Уронил крестьянин кварту на пол, стал с чертом обниматься да целоваться.

А черт целуется да приговаривает:

— Мне же чудится, что сижу я уже в родном пекле я душу твою в руках держу, а ясновельможный Люцифер, хозяин пекла, за миллионы людских душ, которые даст ему придуманная мною горилка, награждает меня званием сановника подземного царства.

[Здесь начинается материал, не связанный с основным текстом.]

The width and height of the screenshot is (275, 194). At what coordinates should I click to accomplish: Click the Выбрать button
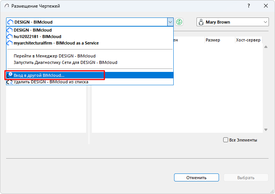point(246,178)

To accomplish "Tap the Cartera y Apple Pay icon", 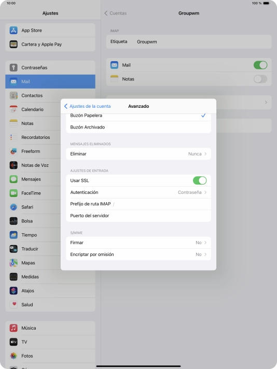I will point(13,44).
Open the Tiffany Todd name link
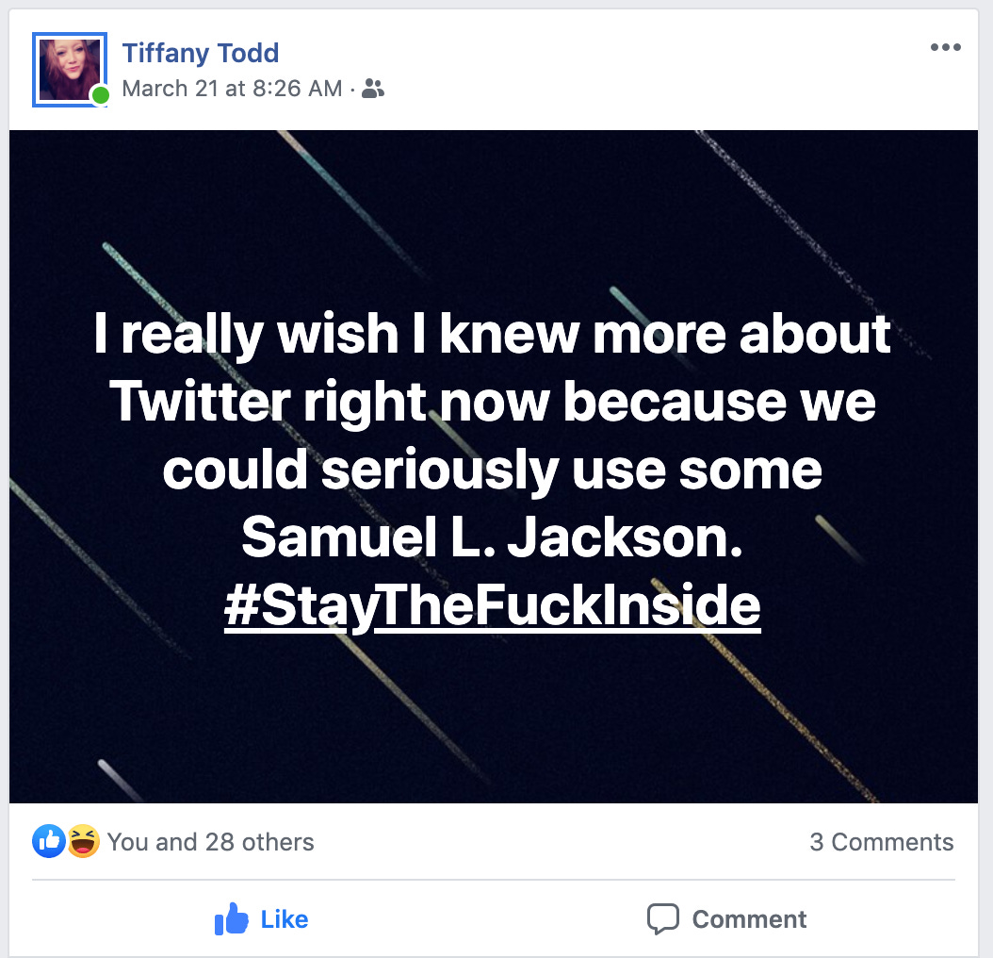The width and height of the screenshot is (993, 958). click(201, 53)
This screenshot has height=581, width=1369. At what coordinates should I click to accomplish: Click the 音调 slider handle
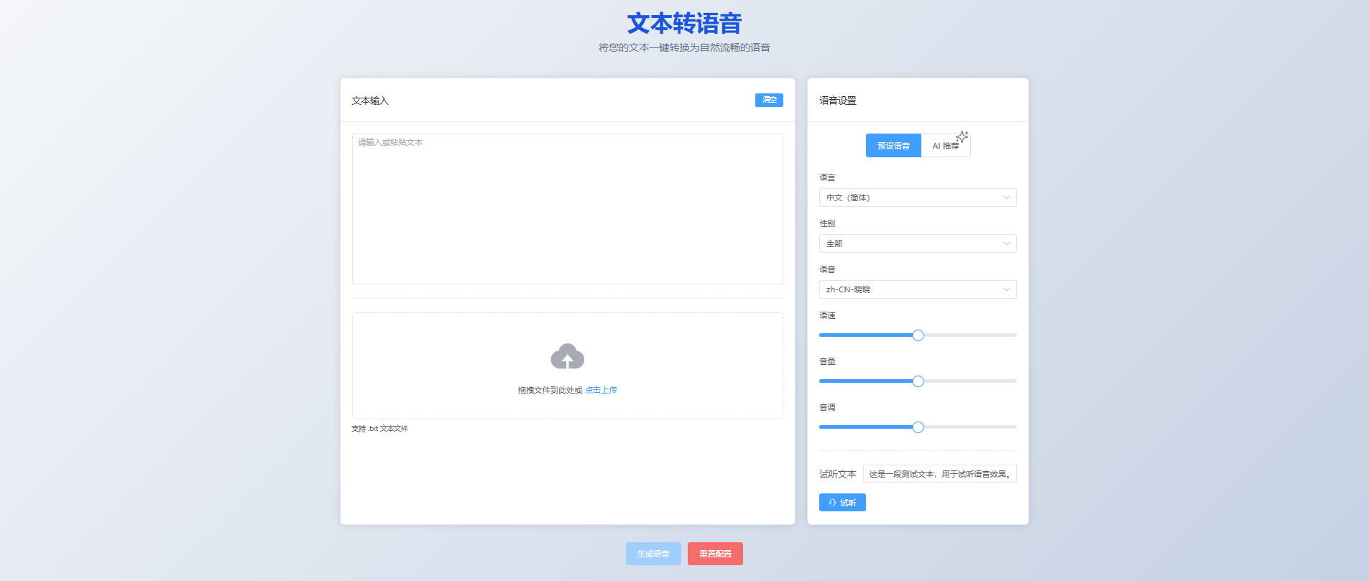(x=918, y=427)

Услышала жена Харлака, как упала на пол кварта, прибежала она, а дети — за нею, увидели они, как пьяный отец танцует с работником, стали смеяться. Так впервые стал Харлак посмешищем для своих детей. А жена бедная смотрела на мужа и диву давалась. Упали беснующиеся пьянчуги на пол, потекла у черта изо рта черная смола. Побежала несчастная женщина за цирюльником.

А пьяницы тем временем перепачкались, руки, ноги, лицо в грязи вымазали и заснули: один под лавкою, а другой — в свином корыте.

Проспались они, встали, головы не поднять, точно каменная.

— Ничего, — говорит черт, — клип клином вышибают. Выпьем-ка по рюмочке! — И налил водки из жбана.

— Ой, нет, я не буду, — простонал Харлак.

— А ты одним духом, и я с тобою за компанию.

Послушался нечистого крестьянин, выпил.

— Пожалуй, ты, брат, прав, стало мне лучше да и веселее, — не выпить ли нам еще по единой? Выпьем, соседей позовем, пусть пьют-гуляют, меня Харлаком больше не называют.

Черт и сам уж над этим подумывал.

— Ладно, — говорит он. — А что дома не выпьем, в корчме продадим.